Zeilen zum Auffinden angezeigter Elemente:
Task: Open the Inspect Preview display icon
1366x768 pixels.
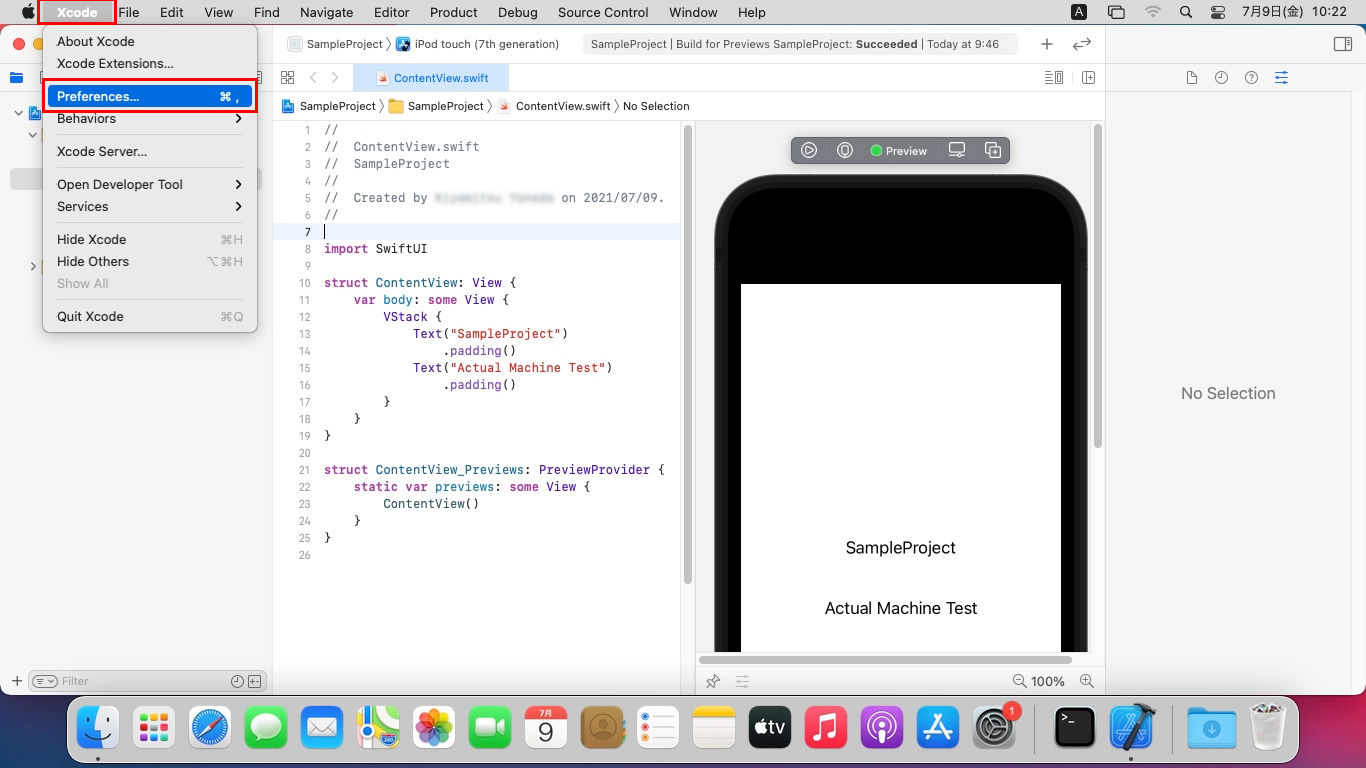Action: [x=957, y=150]
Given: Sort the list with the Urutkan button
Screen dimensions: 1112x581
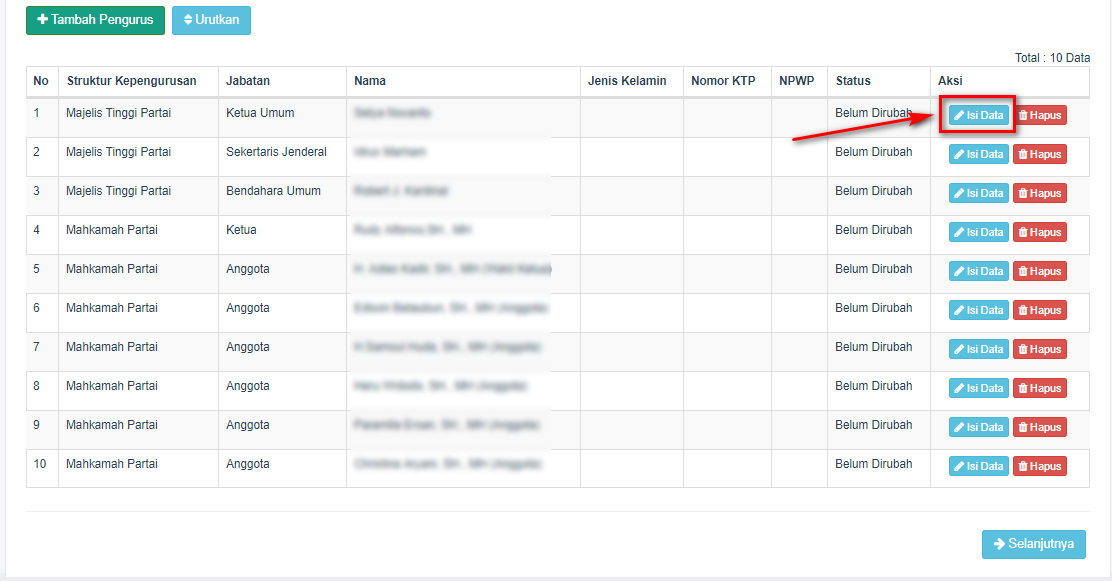Looking at the screenshot, I should click(x=211, y=20).
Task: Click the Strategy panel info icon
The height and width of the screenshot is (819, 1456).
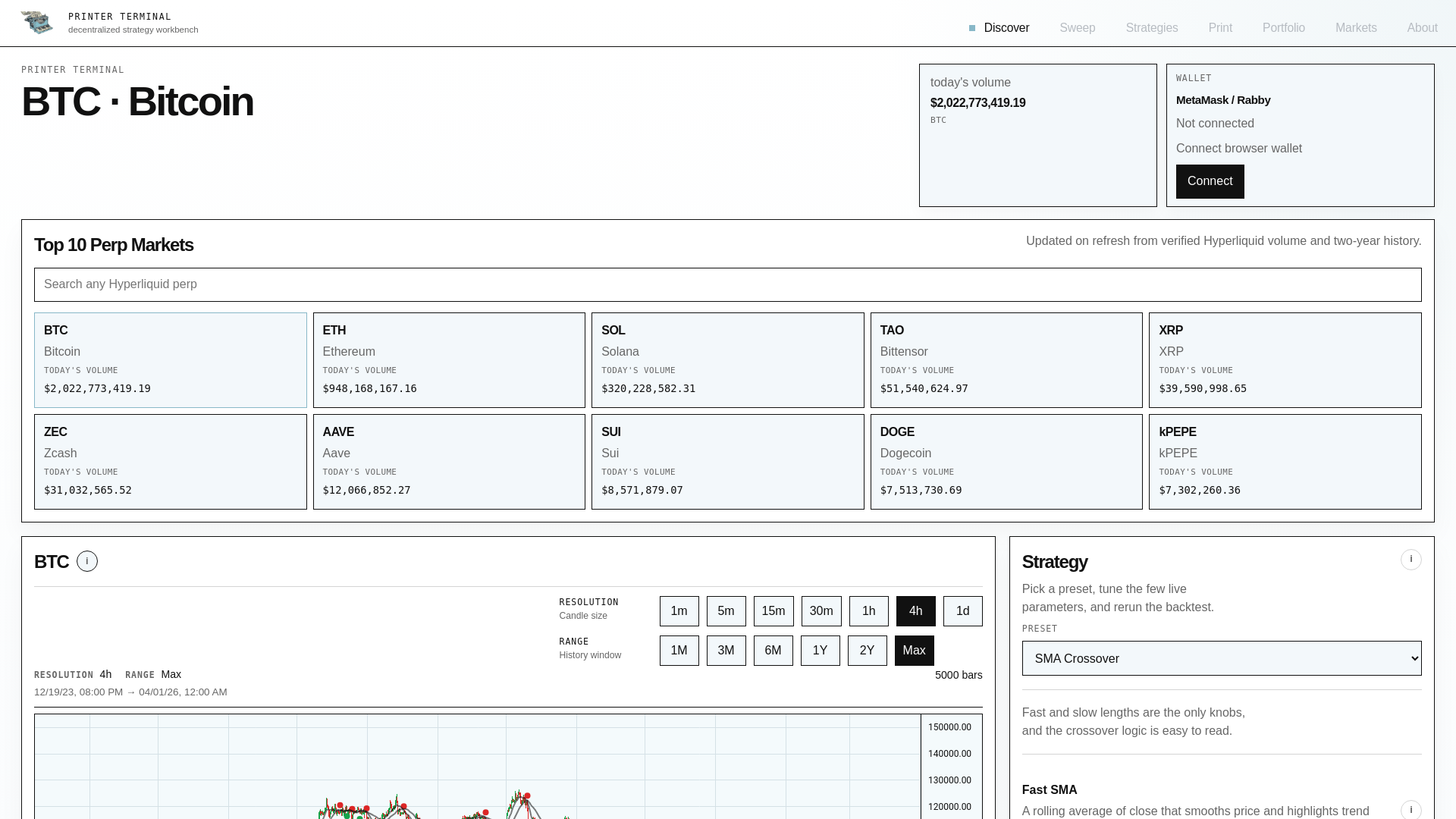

## Ziel der Übung
Überführe diese Zeilen ohne Leerzeilen in eine Markdown-Tabelle mit den Spalten „Nr“ und „Zeile“. Lass die Bilder in der Antwort weg.

## Vollständige Antwort
| Nr | Zeile |
|---|---|
| 1 | Task: Open the Inspect Preview display icon |
| 2 | 1366x768 pixels. |
| 3 | Action: [x=957, y=150] |
| 4 | Given: Sort the list with the Urutkan button |
| 5 | Screen dimensions: 1112x581 |
| 6 | Looking at the screenshot, I should click(x=211, y=20). |
| 7 | Task: Click the Strategy panel info icon |
| 8 | The height and width of the screenshot is (819, 1456). |